Using Drosophila to study the structural and signaling functions of filamin in muscles.

The overall objective of this NSERC grant is to understand the mechanisms that mediate muscle contraction. Muscles have an impressive actin cytoskeleton, composed of thousands of repeated contractile units called sarcomeres that allow them to produce large contractile forces. Sarcomeres are composed of antiparallel actin and myosin filaments that slide along each other. We want to know the mechanisms that prevent sarcomeres from breaking apart during muscle contraction. We will focus on the actin-binding protein filamin because of three important observations. It has an elastic region that coils around itself and adopts either a coiled or a linear conformation upon pulling forces. It localizes between two opposing sarcomeres at the perfect spot to resist contractile forces.

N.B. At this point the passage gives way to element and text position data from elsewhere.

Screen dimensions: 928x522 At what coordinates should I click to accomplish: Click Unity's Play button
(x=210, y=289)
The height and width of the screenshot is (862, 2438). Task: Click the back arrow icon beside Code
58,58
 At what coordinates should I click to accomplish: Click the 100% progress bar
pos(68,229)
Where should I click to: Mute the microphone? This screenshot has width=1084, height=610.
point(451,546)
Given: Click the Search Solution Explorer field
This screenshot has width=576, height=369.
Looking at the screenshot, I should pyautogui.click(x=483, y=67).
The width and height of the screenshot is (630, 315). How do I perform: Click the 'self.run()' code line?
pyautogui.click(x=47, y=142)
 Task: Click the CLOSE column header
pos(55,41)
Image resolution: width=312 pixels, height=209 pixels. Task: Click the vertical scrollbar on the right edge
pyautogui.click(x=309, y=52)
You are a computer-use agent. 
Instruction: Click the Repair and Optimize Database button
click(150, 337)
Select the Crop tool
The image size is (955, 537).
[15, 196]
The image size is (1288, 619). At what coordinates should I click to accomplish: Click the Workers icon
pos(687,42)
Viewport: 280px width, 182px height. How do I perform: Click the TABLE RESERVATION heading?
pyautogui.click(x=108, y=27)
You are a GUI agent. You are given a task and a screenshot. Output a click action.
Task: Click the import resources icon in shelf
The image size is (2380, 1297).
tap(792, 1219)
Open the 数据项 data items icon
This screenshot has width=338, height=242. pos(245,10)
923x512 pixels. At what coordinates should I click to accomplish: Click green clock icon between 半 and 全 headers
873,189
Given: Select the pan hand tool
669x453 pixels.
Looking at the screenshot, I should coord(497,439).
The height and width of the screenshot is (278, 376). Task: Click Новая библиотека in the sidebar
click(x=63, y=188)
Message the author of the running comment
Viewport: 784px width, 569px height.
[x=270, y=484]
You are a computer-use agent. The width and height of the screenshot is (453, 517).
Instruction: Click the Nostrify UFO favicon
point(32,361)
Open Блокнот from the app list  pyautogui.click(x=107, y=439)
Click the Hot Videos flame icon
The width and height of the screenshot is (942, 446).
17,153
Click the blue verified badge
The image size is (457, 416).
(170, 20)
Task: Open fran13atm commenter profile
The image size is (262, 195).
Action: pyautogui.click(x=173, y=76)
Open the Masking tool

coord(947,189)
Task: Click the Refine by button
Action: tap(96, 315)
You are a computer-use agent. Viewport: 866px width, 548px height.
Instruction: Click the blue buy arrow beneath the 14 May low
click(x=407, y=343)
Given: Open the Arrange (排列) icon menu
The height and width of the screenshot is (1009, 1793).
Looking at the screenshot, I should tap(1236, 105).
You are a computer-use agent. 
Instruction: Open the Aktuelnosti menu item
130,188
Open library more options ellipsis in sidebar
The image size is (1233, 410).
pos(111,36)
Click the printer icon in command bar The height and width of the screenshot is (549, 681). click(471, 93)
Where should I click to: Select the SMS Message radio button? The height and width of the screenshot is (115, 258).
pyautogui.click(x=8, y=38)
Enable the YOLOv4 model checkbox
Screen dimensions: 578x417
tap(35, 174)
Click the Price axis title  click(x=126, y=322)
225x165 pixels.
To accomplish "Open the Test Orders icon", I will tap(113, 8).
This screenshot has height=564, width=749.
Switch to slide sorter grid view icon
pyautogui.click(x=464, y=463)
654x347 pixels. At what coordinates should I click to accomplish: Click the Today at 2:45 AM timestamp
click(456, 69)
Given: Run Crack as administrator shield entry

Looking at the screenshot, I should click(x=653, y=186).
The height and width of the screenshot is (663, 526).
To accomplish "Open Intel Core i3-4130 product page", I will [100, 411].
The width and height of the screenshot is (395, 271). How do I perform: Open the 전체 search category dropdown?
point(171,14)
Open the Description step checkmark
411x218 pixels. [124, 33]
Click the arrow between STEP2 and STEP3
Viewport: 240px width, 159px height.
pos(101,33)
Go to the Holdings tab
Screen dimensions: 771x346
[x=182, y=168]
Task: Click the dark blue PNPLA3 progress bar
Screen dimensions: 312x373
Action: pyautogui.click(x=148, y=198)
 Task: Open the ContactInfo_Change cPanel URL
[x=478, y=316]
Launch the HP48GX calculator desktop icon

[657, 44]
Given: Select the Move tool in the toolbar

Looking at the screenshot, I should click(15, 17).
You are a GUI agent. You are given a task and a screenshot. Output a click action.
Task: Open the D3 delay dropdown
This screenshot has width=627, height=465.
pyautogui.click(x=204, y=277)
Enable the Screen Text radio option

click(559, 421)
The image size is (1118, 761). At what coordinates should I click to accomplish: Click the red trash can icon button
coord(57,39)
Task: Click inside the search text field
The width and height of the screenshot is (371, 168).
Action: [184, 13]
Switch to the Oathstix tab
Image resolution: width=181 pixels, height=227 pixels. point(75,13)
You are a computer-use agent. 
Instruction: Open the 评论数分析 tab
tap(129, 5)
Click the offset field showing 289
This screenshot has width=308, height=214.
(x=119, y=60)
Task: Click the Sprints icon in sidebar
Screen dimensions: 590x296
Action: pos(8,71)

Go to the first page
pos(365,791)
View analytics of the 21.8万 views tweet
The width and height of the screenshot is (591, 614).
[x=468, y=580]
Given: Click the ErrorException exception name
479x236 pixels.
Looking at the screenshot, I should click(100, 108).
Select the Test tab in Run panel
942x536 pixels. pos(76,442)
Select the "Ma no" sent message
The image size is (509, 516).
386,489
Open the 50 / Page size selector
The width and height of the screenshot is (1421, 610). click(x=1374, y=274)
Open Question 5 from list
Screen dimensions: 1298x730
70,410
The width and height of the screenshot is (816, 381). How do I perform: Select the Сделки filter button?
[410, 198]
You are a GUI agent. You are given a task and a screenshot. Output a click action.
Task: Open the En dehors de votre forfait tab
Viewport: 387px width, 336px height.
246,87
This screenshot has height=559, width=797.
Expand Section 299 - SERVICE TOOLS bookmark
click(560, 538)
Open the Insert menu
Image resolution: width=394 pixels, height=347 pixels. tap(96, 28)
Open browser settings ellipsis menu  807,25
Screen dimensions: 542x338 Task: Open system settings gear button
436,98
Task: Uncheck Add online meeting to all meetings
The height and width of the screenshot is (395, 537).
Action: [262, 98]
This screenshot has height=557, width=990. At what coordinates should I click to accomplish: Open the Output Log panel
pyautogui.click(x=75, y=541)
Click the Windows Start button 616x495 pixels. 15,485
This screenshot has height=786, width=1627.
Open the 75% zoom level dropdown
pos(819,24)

Most importantly, reducing filamin levels in Drosophila muscles cause the sarcomeres to break. We will use Drosophila to analyze in detail the function of filamin in maintaining sarcomere stability. First, we will use a recently generated scarless genetic engineering method to make mutant flies with specific mutations in the filamin gene. Then, we will analyze the muscles of these mutant flies using confocal, super-resolution and electron microscopy techniques. This combination will allow us to separate the elastic, the structural, and the signalling functions of filamin in muscles. Our preliminary results include the generation of a few mutant fly lines, which demonstrate the feasibility of the genetic manipulation method, and preliminary microscopy images of two filamin mutants in which the elastic property is compromised.